[Extracted entries Boundary: Start]
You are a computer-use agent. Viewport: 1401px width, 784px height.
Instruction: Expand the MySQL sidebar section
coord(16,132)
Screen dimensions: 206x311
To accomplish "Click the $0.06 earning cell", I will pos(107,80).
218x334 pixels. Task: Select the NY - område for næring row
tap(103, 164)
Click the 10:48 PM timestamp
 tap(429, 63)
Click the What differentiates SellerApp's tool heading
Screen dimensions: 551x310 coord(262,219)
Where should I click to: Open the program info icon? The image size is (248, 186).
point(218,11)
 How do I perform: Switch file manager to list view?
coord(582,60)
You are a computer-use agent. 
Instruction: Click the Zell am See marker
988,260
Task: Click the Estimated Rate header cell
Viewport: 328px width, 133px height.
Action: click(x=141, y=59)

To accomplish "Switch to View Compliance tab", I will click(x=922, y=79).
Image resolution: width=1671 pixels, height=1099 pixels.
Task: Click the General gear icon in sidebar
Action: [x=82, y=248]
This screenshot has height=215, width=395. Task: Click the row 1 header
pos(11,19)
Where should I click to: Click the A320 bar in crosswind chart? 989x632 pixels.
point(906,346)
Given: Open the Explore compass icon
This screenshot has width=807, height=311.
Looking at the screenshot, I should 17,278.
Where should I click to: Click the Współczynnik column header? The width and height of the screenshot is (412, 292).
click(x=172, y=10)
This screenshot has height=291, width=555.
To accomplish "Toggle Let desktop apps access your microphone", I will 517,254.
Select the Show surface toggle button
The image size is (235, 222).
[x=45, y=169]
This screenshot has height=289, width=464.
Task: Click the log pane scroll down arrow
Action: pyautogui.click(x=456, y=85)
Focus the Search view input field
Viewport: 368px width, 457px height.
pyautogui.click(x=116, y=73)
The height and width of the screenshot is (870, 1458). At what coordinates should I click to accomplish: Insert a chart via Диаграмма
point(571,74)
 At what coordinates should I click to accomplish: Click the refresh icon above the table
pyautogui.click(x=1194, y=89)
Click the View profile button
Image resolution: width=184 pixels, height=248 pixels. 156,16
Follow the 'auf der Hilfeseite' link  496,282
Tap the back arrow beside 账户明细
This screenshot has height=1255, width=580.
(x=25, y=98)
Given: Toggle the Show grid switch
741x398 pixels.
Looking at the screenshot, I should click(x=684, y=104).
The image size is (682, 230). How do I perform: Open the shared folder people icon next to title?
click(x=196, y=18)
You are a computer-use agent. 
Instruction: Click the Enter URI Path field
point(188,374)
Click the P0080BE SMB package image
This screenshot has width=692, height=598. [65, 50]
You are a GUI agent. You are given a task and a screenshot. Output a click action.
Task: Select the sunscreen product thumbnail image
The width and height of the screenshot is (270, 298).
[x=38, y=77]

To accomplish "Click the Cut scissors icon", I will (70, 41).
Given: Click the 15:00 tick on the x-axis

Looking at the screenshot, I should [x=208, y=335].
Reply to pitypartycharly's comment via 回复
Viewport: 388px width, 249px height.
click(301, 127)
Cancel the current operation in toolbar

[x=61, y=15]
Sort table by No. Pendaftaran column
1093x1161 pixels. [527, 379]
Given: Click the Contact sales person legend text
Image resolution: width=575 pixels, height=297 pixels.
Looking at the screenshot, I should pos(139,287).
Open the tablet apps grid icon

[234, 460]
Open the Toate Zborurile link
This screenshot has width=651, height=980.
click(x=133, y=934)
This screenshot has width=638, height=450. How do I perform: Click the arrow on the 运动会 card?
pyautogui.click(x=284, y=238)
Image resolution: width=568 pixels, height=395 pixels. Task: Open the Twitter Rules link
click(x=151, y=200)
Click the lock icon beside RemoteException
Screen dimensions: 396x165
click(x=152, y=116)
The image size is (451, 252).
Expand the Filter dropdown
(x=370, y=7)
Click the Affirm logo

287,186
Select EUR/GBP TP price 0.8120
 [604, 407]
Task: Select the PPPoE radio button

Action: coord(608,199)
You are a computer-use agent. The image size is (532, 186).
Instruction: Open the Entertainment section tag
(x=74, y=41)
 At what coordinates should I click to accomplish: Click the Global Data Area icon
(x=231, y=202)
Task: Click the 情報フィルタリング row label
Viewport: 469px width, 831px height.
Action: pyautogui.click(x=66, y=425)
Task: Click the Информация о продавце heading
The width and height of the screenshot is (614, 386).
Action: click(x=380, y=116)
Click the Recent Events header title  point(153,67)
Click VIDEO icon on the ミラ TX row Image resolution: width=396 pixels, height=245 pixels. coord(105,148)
[Extracted entries Boundary: End]
#### Exercise prompt
Taking the material above, extract exactly and only the lines from the line with "The image size is (451, 252)." to the line with "Task: Click the Информация о продавце heading", inclusive of both.

#### Answer to the problem
The image size is (451, 252).
Expand the Filter dropdown
(x=370, y=7)
Click the Affirm logo

287,186
Select EUR/GBP TP price 0.8120
 [604, 407]
Task: Select the PPPoE radio button

Action: coord(608,199)
You are a computer-use agent. The image size is (532, 186).
Instruction: Open the Entertainment section tag
(x=74, y=41)
 At what coordinates should I click to accomplish: Click the Global Data Area icon
(x=231, y=202)
Task: Click the 情報フィルタリング row label
Viewport: 469px width, 831px height.
Action: pyautogui.click(x=66, y=425)
Task: Click the Информация о продавце heading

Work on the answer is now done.